Last week it was reported yet again that the potential deal between the government and EDF for the UK’s first new nuclear plant was near, with a suggestion that a strike price of £93/MWh had been agreed. In the same week DECC put out an updated PV roadmap showing an ambition for up to 20GW of new capacity by 2020, with a new solar strategy due in 2014. These are two very different technologies, operating at different scales that have different implications for the way the UK could develop an affordable, low carbon and secure energy future.
An energy system in flux
Our energy system is currently based on large-scale technologies, centralised networks for transmission and distribution, and supporting institutional frameworks. These have delivered economies of scale and reliability, but are prone to inertia and are increasingly struggling to deliver on the UK’s three goals for energy policy. A rapid low carbon transition is required, that is also affordable and secure.
Ticking these collective boxes is not straightforward, and there is uncertainty and increasing political and ideological battles over how best to do it. A range of low carbon technologies are available and it’s not clear which should have a major role within a changing system – keeping options open is central to the pathways, analysis and debate. Most projections and the independent advice to government from the CCC see a growing role for electricity because it is easier to decarbonise and can be provided through a range of technologies. However, the range of options also creates uncertainty; and this uncertainty increases due to other factors such as how the widespread deployment of new technologies might impact the energy system, given the interdependencies that exist between its component parts. Changing one part of the system, may have unintended consequences for other parts of the system. It is also not possible to predict with any certainty, issues relating to emerging technology or system innovations, including those relating to technologies themselves, networks, the operation of the system, and the wider rules, regulations and governance of the energy system.
All we really know with any certainty, given the latest evidence from the IPCC, is that we have to decarbonise quickly; at the same time we have to maintain the ability of the system to deal with shocks and stresses; and we have to maintain affordability and deal with fuel poverty. Much more policy attention is needed to balance the tensions between these objectives, and a good strategy would be to consider the range of options that are available in terms of their resilience, adaptability and flexibility – for both technologies and wider decisions that impact the system and its operation as a whole. Such an approach would give space to adjust policies to reflect new developments, as well as to deal with any unanticipated outcomes.
Nuclear vs PV
From a technology perspective, scale is closely linked to the above characteristics. Markets, technological interrelatedness and infrastructures which are large and complex tend to change slowly, whereas smaller scale technologies can show more flexibility and adaptability, and can quickly respond to changes within an energy system, and as such provide more resilience.

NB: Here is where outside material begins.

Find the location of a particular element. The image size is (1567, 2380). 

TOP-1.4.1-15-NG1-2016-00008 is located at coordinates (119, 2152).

New nuclear could provide large amounts of low carbon power and would clearly fit into the current design and operation of the system. Its role in a system in transition is less helpful because it’s a large inflexible technology in terms of its operational profile. It is also not adaptable, showing very long development cycles, with around 30 years between each generation of reactor design. Once built its will be on the system for 60 years or more and it’s impossible to know how the system will change over this time. At best it’s likely to have a limited role in a changing system, at worst it could constrain other technology options, or system operational choices, as these will have to fit in around nuclear. And this extends into the wider rules, regulations and governance of the energy system, with nuclear reinforcing the status quo.
Costs can’t be ignored, not only is the playing field for the cost of nuclear uneven, in respect to learning rates, despite widespread deployment they are not falling – recent estimates suggest that prices over the last ten years have increased from $1,000/kW to $7,000/kW. Its role in providing affordable energy is therefore wide open to question.
In comparison, PV can be used at a range of scales and applications, is highly modular, and can be deployed quickly. Yes, it would take a lot of PV to match the output of a nuclear plant, and it is a variable source in terms of diurnal cycles and changing weather patterns, but its scale and adaptability are likely to be much more supportive of a system in transition. With developments in storage, this will only increase.
In terms of costs, PV has shown dramatic market growth and price reductions in recent years, with fierce competition and global overproduction resulting in significant and rapid price reductions. PV is now becoming increasingly competitive with electricity retail prices in many countries with new research suggesting it will soon need little or no subsidy.
Broadening policy attention
Neither PV, nor nuclear, can meet all of our energy needs, but considering technology options in terms of their flexibility, adaptability and resilience provides important insights. In a rapidly changing system it will become increasingly important to take decisions that take account of these characteristics. PV wins hands down over nuclear on these criteria as would many other renewable sources, reflecting the fact that they can be deployed at the macro, meso and micro levels; and are much more likely to enable the system, its operation, and governance to change. Reframing the debate around flexibility, adaptability and resilience could put the UK on a much clearer and realistic path to decarbonisation, security and affordability; something Germanyhas clearly understood and acted upon.